Serrano stood out on offense and defense for the struggling Bulldogs. By the time the season has ended, Serrano found himself having played all of the skill positions for North Platte.

"I started out the season as a running back. After the first couple of games I got some time at wide receiver. The last game I played those two positions and quarterback."

"I split time with Joel Woodhead at running back who was a senior. I think that I ended up with over 600 yards rushing, over 100 yards passing and I am not sure about my receiving yards. I scored 12 touchdowns; 11 rushing and one passing."

"I played cornerback mainly on defense, but I played some safety and some linebacker as well. I was out there to play corner mostly. I followed the opponent's best receiver. That was our game plan. They just told me to follow the other receiver."

One of Serrano's best strengths might be his experience from playing a number of positions. He does prefer to play offense over defense and on the offensive side of the ball he prefers to play wide receiver.

"I'm confident playing the position. If you are going to throw me the ball, I am going to catch it. I am comfortable with the ball in my hands. I can make plays with the ball in my hands."

As a junior, the interest that Serrano has received has been limited. He says that there is some registering with the NCAA that he needs to do and he has only sent off any of his film to one school so far.

"I am pretty sure that Nebraska is the only school where I have sent my film so far. I have been getting some mail from some NAIA schools, in-state, that have talked to me about going to school there and playing football."

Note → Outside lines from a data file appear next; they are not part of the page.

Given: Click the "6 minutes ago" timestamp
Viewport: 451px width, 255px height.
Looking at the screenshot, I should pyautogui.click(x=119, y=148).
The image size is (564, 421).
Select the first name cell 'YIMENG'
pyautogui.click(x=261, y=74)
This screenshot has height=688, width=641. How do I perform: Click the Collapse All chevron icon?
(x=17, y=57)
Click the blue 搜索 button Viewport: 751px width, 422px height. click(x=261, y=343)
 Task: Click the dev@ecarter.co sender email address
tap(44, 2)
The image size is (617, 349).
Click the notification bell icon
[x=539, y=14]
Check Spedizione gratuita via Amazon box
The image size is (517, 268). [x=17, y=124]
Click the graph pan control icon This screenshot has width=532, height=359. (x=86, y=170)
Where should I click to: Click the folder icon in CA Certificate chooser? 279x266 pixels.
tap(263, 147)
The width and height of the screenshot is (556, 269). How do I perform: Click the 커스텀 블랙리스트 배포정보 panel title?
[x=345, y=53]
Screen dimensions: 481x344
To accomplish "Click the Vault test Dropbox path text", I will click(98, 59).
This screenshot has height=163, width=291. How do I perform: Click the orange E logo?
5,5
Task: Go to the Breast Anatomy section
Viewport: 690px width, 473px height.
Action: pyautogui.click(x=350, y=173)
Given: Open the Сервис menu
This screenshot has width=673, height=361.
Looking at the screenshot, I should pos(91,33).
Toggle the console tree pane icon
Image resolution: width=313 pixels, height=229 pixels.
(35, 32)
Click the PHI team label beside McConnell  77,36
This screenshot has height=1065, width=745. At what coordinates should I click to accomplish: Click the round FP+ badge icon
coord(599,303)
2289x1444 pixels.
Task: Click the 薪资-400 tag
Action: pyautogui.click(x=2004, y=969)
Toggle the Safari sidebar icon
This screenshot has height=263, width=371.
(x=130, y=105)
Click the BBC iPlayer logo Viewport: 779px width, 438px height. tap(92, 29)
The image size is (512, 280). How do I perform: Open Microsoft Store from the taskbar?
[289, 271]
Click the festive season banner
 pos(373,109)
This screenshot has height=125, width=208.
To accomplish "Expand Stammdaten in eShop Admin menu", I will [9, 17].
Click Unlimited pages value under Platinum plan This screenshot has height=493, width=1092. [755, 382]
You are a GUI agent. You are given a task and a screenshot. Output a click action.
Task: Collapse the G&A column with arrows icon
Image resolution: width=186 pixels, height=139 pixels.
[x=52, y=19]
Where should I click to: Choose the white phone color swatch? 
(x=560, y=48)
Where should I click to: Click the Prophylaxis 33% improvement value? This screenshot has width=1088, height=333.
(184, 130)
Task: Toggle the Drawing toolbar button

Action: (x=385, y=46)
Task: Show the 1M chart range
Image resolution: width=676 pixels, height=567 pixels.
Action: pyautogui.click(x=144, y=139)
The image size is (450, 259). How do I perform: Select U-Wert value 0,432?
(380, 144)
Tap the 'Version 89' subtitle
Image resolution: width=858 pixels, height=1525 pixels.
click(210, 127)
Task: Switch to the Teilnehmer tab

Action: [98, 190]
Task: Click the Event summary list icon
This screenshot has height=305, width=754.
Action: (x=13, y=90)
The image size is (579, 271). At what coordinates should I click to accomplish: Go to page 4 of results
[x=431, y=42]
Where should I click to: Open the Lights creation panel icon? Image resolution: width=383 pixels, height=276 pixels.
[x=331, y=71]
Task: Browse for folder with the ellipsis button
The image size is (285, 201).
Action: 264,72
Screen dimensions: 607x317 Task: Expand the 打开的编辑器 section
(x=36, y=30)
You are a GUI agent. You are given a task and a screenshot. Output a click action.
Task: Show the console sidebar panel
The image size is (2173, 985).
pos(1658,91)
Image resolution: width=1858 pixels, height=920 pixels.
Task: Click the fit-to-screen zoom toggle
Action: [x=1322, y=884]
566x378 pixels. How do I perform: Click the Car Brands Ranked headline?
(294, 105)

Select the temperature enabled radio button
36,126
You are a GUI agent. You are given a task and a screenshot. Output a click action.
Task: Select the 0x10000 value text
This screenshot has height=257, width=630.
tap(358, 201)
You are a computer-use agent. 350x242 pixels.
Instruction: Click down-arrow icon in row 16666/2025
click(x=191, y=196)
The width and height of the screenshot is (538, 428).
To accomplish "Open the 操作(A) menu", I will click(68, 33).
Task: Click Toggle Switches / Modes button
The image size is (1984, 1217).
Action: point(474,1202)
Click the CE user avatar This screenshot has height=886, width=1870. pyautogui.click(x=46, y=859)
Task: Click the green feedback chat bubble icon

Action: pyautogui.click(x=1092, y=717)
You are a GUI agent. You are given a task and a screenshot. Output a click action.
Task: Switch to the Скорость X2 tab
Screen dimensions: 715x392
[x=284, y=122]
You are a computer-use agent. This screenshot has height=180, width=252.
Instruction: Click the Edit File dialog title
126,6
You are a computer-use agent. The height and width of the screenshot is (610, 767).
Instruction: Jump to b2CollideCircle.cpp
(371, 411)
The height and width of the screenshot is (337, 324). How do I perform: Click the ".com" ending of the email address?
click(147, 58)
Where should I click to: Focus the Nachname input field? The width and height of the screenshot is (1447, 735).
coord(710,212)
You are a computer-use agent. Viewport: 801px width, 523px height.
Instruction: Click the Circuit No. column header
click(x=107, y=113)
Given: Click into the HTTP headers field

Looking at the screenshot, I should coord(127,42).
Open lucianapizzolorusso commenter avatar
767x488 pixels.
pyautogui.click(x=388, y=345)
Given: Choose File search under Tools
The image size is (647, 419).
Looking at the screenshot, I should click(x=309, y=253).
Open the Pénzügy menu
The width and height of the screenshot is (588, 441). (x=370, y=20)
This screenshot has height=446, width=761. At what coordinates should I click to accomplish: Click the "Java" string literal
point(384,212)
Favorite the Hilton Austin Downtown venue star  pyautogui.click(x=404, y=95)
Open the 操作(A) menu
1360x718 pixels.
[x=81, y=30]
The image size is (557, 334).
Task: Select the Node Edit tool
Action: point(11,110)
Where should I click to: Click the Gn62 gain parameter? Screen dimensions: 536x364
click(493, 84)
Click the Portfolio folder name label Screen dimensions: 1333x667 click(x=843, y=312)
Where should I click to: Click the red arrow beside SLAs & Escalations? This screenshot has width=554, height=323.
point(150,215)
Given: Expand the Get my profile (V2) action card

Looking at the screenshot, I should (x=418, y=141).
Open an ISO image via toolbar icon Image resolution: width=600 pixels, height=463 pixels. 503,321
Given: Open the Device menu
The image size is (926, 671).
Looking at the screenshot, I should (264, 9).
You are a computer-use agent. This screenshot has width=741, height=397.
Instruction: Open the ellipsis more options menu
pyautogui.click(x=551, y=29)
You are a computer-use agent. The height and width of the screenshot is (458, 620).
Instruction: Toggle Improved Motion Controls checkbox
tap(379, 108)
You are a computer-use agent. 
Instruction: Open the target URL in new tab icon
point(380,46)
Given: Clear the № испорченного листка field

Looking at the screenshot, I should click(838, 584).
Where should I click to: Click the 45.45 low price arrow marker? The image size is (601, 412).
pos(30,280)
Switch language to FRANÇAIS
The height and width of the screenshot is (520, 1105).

Serrano attended the Nebraska summer camp last year. Serrano felt like he performed well, but as a junior he admitted that he wasn't getting a lot of looks. One of the top experiences might have been teaming up with a current commit in seven on seven.

"I thought that I played well. I was on John Levorson's seven on seven team. We should have won it all. We didn't really have a quarterback. We were both playing receiver. He is definitely pretty good."

Serrano is making his way back to Lincoln this weekend for an unofficial visit. Previously, he has always been in the stands as just a spectator. This weekend he will be paying more attention to the process and people.

"I want to see how everything happens. I have been to a couple of games, been there mostly as a fan, but never really paid attention to the details. It's going to be cool to see how things happen there and meet some people."

Being from the state of Nebraska, Serrano knows all about Nebraska football and it would be a dream for him to go there. Serrano acknowledges the tradition, but he also points out that Nebraska is an excellent school first.

"It's been a thing that I have always wanted to do. It's not more of a tradition thing than it is wanting to play there because it's a good school. I love the tradition though."